- Born: Terry Dobson 29 March 1952 (age 74) Wakefield, England
- Genres: Europop
- Occupations: Drummer, author, businessman, manager
- Instruments: Vocals, drums
- Years active: 1969–present
- Website: andthencameagadoo.co.uk

= Terry Dobson (singer) =

British musician (born 1952)

Terry Dobson (born 29 March 1952) is a British musician and a founding member of the pop band, Black Lace, with Ian Howarth.

They represented the United Kingdom in the Eurovision Song Contest 1979 in Jerusalem, with the song "Mary Ann", which finished seventh.

==Early life==
Terry Dobson was born on 29 March 1952 on a large council estate in Wakefield. He attended Flanshaw Infants (now called Flanshaw Junior and Infants), Alverthorpe Junior, Ings Road Secondary Modern School, and Building College until, at the age of 21, he entered higher education at Huddersfield Polytechnic, now the University of Huddersfield.

From 15 years of age, Dobson worked as a joiner for Horners Building Contractors in Ossett and for Wakefield Metropolitan District Council before turning professional with Black Lace in 1976.
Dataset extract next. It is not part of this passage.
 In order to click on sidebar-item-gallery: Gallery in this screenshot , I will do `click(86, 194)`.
Dobson formed the pop group The Impact in 1969 with his school friend Ian Howarth. This was after playing drums on the chair arms of another friend Freddy Pearson's mother's best three piece suite. Following this, a drum kit of sorts was put together after Billy Blackburn donated a bass drum and tom toms to the cause. It was four years and two further band name changes (Penny Arcade and Love or Confusion) before Black Lace was born.

==Black Lace==
Dobson and Howarth, founded Black Lace in 1974 together, after four years with the other band members Steve Scholey, Nigel Scott and Alan Barton. Dobson left the group in 1973, a short time after Howarth, but both later rejoined after a couple of line up changes involving Neil Hardcastle (drums for three months) and Nigel Scott (bass guitar for four years).
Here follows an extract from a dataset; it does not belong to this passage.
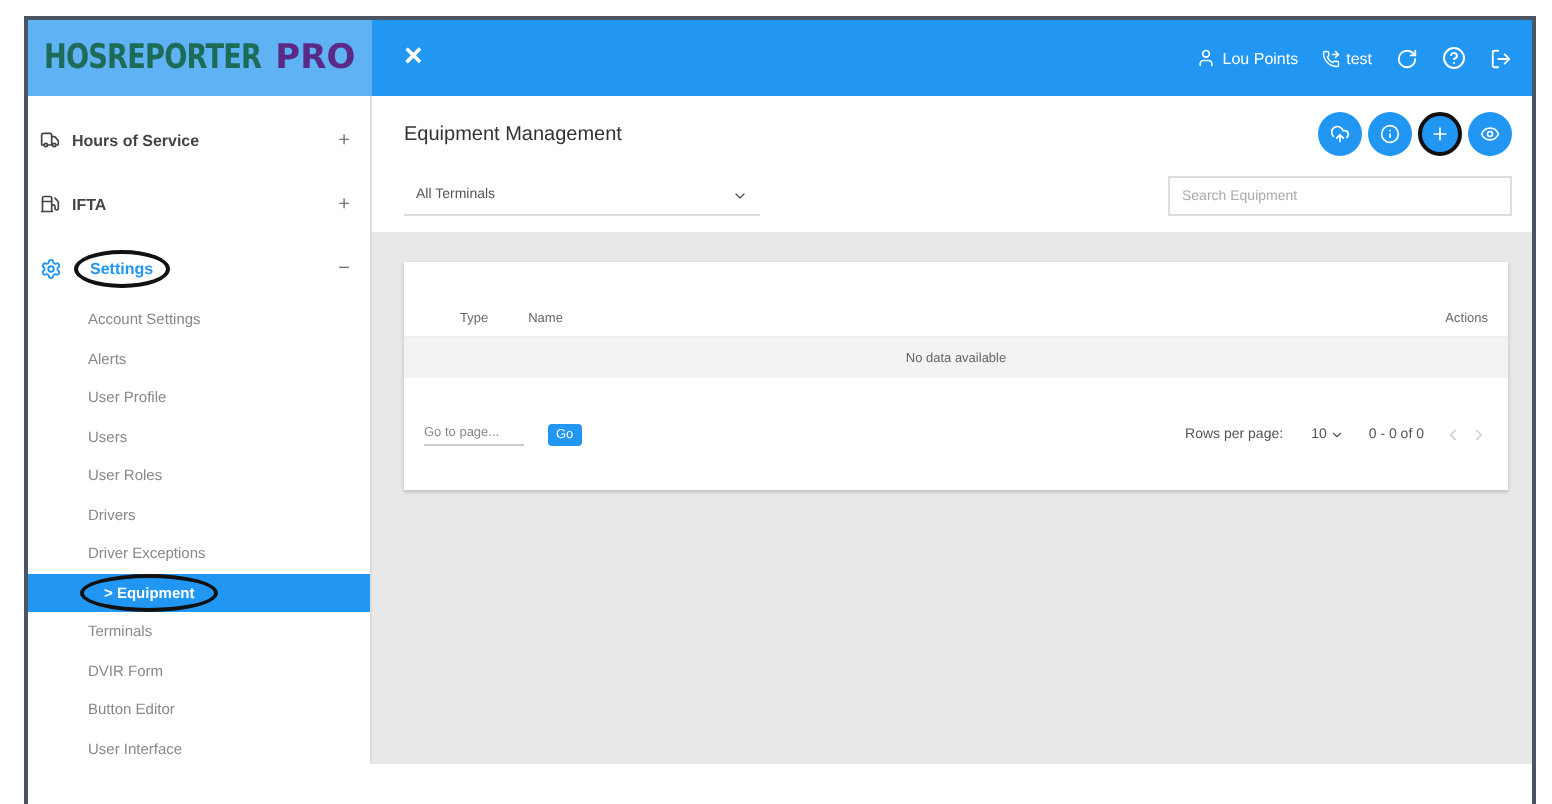 Image resolution: width=1552 pixels, height=804 pixels. What do you see at coordinates (1479, 434) in the screenshot?
I see `next-page-button` at bounding box center [1479, 434].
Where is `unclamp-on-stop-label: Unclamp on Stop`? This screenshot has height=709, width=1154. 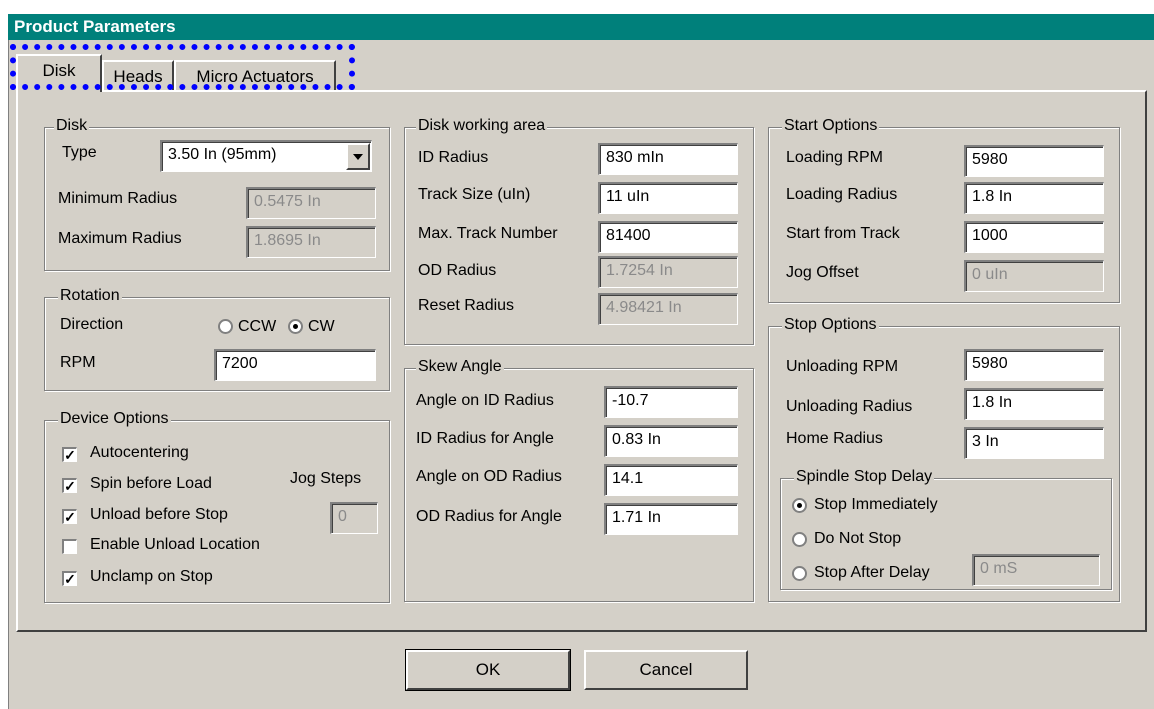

They finally arrived at the line up in 1976 consisting of Steve Scholey (lead singer), Alan Barton (lead guitar, lead singer and backing vocals), Dobson (drums and backing vocals) and Colin Routh (Gibb) (bass guitar, backing vocals and stringed instruments).

Following the band's split in January 1981, Dobson joined the Castleford-based band Stormer, formerly known as Method. The band had toured the length and breadth of the UK before being signed up by Ringo Starr, after a recording deal with Jonathan King had ended. Dobson's time with the band ended on 31 December 1984 when the band decided to call it a day.

Dobson's professional drumming career now in tatters, he returned to working for Wakefield Metropolitan District Council as a maintenance joiner, almost eight years to the day when he had left.

After some eight months without a drumming job, Dobson was asked to step in with some friends in a band called Aircrew when their drummer was taken ill. When the illness worsened, Dobson became the permanent drummer, though the band only played in a semi-professional capacity. He left Aircrew in 1993 after a love affair forced the break up of his second marriage. The band split up in 1995.

==Mister Twister==
Dobson still plays drums in the Wakefield band Mister Twister comprising Jim Trueman (guitar and lead vocals), Dave Pickles (guitar and lead vocals), John Deyes (keyboards and backing vocalist) and Dobson (drums, various percussion and backing vocals). Two of the band members are former musician friends from the Aircrew.

==Tricia's death==
Dobson spent nine years writing of the ups and downs of life with Black Lace. He pledged to donate a portion of the profits from sales of the book to Wakefield Hospice, a care home for terminally ill patients.

The book's writing was suddenly halted, with the death of his partner, Tricia, to an asthma attack in 2006, leaving him to look after his youngest son Liam.

The book was completed in 2009 and went on sale in November that year. Dobson said in the Wakefield Express, "I'm delighted to have got it finished, but I could not have done it without family and friends and the support of partner Chris. They have all been so supportive in helping me raise Liam, no more so than Trica's mum Marlene and step dad Roger which gave me the extra time needed to write and finish the book."